Read everything they assign even though most people won’t. Also, as a freshman you will have a ton of free time, so instead of being bored or getting into something you shouldn’t, read for your classes. Remember, you’re paying for your education so you might as well learn something and you’ll do better on the exams and sound smarter when you talk during class or when you meet with your professors during office hours.
Go to that library orientation that you’re going to want to not go to. You may think you know everything about research and computers, but you don’t.
If you are not going to celebrate Shabbat, study on Friday before everyone goes out at night or pregames. It’s a great little chunk where there’s not a lot to do on campus, it’s quiet, and you can get a lot done.

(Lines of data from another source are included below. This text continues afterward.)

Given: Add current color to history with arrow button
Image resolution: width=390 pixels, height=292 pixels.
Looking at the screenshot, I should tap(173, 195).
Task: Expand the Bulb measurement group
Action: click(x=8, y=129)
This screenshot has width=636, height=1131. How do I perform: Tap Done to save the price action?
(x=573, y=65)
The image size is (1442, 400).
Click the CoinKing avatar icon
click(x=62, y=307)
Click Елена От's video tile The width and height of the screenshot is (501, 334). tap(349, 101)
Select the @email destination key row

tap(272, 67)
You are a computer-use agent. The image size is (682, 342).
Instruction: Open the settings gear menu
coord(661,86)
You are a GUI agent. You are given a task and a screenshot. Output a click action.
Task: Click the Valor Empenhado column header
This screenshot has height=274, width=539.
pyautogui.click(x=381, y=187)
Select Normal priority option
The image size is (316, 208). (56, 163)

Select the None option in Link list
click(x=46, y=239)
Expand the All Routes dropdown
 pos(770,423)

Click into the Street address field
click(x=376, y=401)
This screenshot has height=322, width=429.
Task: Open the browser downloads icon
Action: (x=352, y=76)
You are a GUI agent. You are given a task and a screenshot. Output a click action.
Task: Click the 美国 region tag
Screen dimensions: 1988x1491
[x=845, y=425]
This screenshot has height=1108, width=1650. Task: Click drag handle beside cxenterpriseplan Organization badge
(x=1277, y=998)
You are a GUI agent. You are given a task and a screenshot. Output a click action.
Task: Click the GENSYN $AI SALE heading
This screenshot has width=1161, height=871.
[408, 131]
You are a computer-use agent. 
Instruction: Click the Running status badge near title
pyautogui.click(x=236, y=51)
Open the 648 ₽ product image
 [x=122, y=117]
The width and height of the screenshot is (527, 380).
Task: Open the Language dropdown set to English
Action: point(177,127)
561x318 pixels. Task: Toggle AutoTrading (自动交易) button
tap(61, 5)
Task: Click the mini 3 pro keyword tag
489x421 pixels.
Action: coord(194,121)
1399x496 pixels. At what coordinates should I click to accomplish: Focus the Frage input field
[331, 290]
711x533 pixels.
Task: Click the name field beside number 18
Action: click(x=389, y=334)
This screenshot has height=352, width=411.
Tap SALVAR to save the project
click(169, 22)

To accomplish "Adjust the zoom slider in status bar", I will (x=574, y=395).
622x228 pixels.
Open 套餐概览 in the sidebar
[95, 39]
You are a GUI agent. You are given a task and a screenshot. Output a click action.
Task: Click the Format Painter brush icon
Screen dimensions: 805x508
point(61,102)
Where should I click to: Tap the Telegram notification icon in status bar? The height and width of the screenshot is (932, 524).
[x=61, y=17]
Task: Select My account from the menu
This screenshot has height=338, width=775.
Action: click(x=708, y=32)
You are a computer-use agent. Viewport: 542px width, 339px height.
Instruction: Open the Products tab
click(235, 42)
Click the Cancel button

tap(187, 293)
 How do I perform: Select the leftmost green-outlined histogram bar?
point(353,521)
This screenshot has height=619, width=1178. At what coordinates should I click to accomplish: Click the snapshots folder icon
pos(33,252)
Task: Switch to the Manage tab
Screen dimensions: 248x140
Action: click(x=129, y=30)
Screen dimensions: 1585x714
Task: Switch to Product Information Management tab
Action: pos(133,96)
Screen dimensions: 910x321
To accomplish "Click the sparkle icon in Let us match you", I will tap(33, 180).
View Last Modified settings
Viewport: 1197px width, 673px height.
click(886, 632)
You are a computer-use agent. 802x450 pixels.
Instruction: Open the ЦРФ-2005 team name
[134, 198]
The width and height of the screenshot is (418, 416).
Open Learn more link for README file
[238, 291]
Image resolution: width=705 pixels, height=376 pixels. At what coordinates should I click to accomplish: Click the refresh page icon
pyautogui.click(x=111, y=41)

Also, do your best. Grades do count in college. Because if you do well, you can stave off the real world and go to a good graduate school and even get scholarships.
Health and Safety
Commit to going to the gym 3-4 days a week. The gym at (university) is AMAZING and you’re already paying for it with your student fees. If you do have to pay something, it’s nominal. When you leave college, a gym membership can cost thousands of dollars. Working out will make you feel better and is good for your health. You don’t have to be the most in shape person in the world, but getting your heart rate up is a good thing. You’ll reduce your stress load, etc.
Only order the pizza/breadsticks thing maybe once a week. Less is better. The freshman 15 is no joke. You can use your time at (university) to become healthy. I’m not saying lose weight, but no need to ingest all that fat and cholesterol into your system. But you do want to treat yourself once in a while.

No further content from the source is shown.